I.      Investment of Money

The investment of money is the easiest prong of the Howey test to analyze in the cryptocurrency context.[7]  The prong speaks for itself; the investment of money is purchasing something or providing money for a purpose.[8]

The investment of money in a token or cryptocurrency, in my own view, is the same as purchasing a commodity.  An orange may be a bad example,[9] buying gold is a good example for analysis.  A purchaser is generally indifferent to the gold that they are receiving if it is the same quality from all sellers.[10]  This is the same as a single cryptocurrency; aside from idiosyncratic preferences of where or who to purchase it from, it is a fungible commodity with each unit being no different from another.[11]

II.      A Common Enterprise

The common enterprise prong of the Howey test is where the ambiguity increases.  The Second Circuit has stated that this prong is satisfied where “shares in the enterprise are evidenced by formal certificates or by nominal interests in the physical assets employed by the enterprise.”[12]

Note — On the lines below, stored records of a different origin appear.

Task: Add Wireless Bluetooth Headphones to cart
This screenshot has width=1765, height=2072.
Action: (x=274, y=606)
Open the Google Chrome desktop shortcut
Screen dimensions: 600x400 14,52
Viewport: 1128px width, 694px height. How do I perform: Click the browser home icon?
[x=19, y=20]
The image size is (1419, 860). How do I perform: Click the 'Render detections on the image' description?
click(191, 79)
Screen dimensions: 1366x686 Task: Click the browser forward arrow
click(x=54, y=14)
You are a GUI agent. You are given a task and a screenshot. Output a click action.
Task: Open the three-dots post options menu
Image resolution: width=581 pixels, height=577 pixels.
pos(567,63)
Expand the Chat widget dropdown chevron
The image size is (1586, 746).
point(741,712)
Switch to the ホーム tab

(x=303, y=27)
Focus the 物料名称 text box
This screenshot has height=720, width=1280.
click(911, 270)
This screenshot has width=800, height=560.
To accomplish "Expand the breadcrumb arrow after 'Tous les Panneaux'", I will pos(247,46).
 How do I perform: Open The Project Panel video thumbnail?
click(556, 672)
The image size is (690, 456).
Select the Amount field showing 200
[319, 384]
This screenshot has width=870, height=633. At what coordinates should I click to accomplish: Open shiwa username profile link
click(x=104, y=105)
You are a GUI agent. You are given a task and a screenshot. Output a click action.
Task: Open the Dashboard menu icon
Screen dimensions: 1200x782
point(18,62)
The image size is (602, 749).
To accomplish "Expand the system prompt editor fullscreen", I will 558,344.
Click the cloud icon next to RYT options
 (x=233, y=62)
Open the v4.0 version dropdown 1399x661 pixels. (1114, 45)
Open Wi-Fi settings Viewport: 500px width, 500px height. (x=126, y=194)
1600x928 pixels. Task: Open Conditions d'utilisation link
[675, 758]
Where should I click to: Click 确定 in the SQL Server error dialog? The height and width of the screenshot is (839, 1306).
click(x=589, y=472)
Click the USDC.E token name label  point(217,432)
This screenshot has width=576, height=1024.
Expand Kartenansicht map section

Is a token or an amount of cryptocurrency a nominal interest in an enterprise?  It is generally safe to say that a cryptocurrency, that is not a stablecoin[13] or another collateralized coin, holds no interest in physical assets.[14]

The next question is whether a coin or token represents a formal certificate which evidences value in a common enterprise. This is perilous as different biases will lead to vastly different opinions.  Director Hinman of the SEC claims that if a cryptocurrency is sufficiently decentralized such as Bitcoin or Ethereum, it no longer fits into this framework.[15]  If this is true, why would a centralized blockchain be a common enterprise?  The mining pool which allows the transferability of cryptocurrency and valuation is a necessary for functionality.[16]  Since it is also a necessary to have Apple’s communication with your iPhone to fully function or sometimes necessary for resold devices, is an iPhone purchaser buying an interest in Apple or the iPhone itself?[17]  Apple is not a decentralized company, the obvious answer is still that the iPhone purchaser bought a physical asset and not an interest in Apple.  Creating an intangible digital asset instead of a physical asset does not suddenly make it something it is not.  Therefore, those that consider a blockchain as a common enterprise are not amenable to the change in infrastructure that blockchain technology allows.

III.      Expectation of Profit Through the Efforts of Others

The next two prongs are better combined for analysis.  They are the expectation of profit and that the profit is realized through the effort of others.[18]  The Second Circuit has further interpreted this part of the Howey test to provide that there must be a line drawn between “companies that seek the ‘passive investor’ and situations where there is a ‘reasonable expectation…of significant investor control.’”[19]  This is because the securities laws were enacted as protection for the passive investor.[20]

Cryptocurrencies, if being held to appreciate in value, are for the passive investor.  Cryptocurrency holders are generally not required to mine and thus do not participate in the upkeep of the network which provides utility and transferability of the cryptocurrency.[21]  Cryptocurrency may be considered a passive investment, but one issue left open is who “the efforts of others” refers to.  When miners are paid by transaction fees instead of just rewards, is that transaction fee to be considered an investment in the network?  After all, miners are the entities deciding which protocols to use.[22]  There is no easy answer to this question.  Instead of purporting to solve it, for the purposes of this writing, it is easier to solely illustrate the interpretive vulnerability.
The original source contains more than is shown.